6. Gather relevant information from multiple print and digital sources.

NETS:

7. Creativity and innovation: Students will demonstrate creative thinking, construct knowledge, and develop innovative products and processes using technology.

8. Communication and collaboration: Students use digital media and environments to communicate and work collaboratively, including at a distance, to support individual learning, and contribute to the learning of others.

9. Research and information fluency: Students apply digital tools to gather, evaluate and use information.

10. Critical thinking, problem solving, decision making: Students use critical thinking skills to plan and conduct research, manage projects, solve problems, and make informed decisions using appropriate digital tools and resources.

11. Digital Citizenship: Students understand human, cultural and societal issues related to technology, and practice legal and ethical behavior.

12.Technology operations and concepts: Students demonstrate a sound understanding of technology concepts, systems and operations.

Lesson Objectives

Students will use the smartboard or powerpoint software to create a review game.


The game will be created about the 27 amendments, and articles 4-7.


Students will be divided into groups of 2-4 game creators.


Students teams of game creators will include classmates from different hours.


Students will research material to include in their games and decide as a group on the game format, and materials to use in the game.


Students will communicate over the internet with group members to create a contract that specifies each persons role in the game making process.


Students will turn in the contract by Apr. 15th and have it approve by the instructor.
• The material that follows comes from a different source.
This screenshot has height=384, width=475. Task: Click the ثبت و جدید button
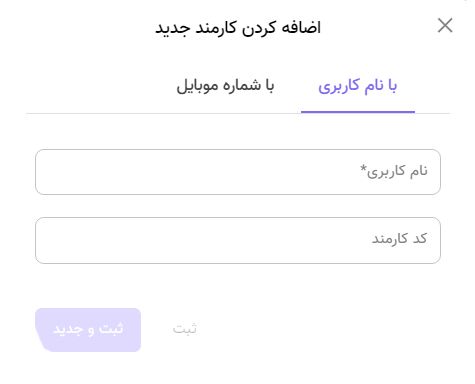(x=88, y=330)
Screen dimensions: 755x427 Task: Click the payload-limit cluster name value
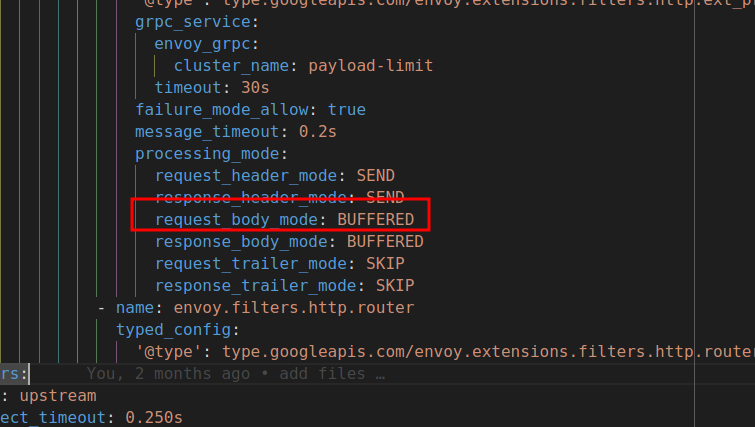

Before starting on the game creation.


Once your contract is approved students will work with their team over the internet to create a game that is engaging and thoroughly covers the materials to review Articles 4, 5, 6, 7 and the 27 amendments of the US Constitution.


The games will be review by your peers in May, using a rubric to grade the elements of the game and corrections will be allowed.


Games may be of the following types. Trivia, board games, or T.V. Game show style. Games should include sound, graphics (animated or non animated) and video.


Any sources used in the creating of the game need to be cited. Include a works cited page listing your sources using parenthetical citations in the document and a works cited page at the end of your document. Remember you cannot use more than 10% of any media or other works without citing it or you are plagiarizing the source. Quotes need to be included in quotations and cited. See the documentation below on how to create parenthetical citations.


Frequent communication with your team members is a requirement to achieve your goal by the deadline of the week of May 5 and have time for corrections by May 15th.

This project may require students to work on it outside of class time. Using the moodle blog chat and forum features you should be able to communicate with each other from home. Questions on how to use chat or forums should be directed to your instructor.

You may contact your instructor through the help discussion in the forums, or email him at merlehall@macon.k12.mo.us.

Teams should elect someone on the team to be the lead game creator. That lead game creator will be responsible for turning in the finished contract, and project. A most resent version of the game should be posted in the forums so that In the event the lead game creator cannot complete this task another student can turn in the work for the group.

I repeat games need to be finished and turned on Moodle in by the week of May 5th. Any game not completed AND TURNED IN ON MOODLE will lose substantial points.

Resources for information to include in your game can be found in the Constitution which is after chapter 3 in the Civics book and after chapter 8 in the Creating America book. You may also find it necessary to use resources from the internet. Google, wikipedia and any other search engine is not an acceptable source when creating citations. Citations need to be created from specific websites sound clips, video discussing the Constitution.

Including information from Articles 1-3 of the Constitution will not be discouraged.

* When you turn in your finished project, each team member is to fill out a Tiger team group evaluation and submit it.